Task —
Number of lines with the string "Post" in the entries below: report it, and nothing besides.

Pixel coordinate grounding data

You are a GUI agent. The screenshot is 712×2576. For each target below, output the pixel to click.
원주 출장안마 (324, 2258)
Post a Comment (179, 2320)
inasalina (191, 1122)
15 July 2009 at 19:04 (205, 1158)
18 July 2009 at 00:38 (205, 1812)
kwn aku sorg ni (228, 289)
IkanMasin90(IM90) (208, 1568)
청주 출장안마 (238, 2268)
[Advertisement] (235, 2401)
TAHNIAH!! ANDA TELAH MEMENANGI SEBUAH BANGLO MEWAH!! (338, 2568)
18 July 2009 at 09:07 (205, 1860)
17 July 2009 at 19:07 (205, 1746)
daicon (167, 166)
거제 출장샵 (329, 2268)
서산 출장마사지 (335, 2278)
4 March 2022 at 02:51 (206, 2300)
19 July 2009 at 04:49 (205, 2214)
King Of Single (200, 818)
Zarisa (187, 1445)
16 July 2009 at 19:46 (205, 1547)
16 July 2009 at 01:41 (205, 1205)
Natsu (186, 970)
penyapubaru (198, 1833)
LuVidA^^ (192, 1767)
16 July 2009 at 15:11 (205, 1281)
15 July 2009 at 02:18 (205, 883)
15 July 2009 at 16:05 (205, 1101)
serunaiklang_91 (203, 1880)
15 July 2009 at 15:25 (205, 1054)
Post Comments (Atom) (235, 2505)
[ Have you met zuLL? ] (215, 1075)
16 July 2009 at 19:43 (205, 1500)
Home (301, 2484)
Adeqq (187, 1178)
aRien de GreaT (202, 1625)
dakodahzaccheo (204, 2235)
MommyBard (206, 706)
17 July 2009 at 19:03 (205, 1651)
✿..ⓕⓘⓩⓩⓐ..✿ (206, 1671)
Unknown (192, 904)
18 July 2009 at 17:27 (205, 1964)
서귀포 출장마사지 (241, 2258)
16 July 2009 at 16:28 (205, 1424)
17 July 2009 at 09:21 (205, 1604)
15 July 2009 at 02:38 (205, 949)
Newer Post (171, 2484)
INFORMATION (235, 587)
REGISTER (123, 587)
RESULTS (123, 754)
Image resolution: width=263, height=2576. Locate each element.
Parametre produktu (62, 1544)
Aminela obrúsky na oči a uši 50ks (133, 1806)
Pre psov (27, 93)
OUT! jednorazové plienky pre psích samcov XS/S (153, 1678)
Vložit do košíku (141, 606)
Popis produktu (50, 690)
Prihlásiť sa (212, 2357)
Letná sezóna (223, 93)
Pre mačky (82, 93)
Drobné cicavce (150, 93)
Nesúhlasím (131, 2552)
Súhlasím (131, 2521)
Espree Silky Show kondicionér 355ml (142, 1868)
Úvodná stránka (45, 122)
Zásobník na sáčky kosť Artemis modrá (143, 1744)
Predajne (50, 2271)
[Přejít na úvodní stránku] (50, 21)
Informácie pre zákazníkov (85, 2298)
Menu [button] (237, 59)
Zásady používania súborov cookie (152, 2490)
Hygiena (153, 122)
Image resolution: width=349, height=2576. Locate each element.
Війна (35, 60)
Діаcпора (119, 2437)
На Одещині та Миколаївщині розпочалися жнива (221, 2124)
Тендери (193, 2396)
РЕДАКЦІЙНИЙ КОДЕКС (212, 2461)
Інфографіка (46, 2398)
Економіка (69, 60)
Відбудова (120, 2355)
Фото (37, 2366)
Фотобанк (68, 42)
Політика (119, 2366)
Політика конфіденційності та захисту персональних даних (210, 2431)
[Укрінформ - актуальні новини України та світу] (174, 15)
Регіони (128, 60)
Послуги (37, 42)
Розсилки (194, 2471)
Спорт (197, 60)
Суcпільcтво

Your response —
3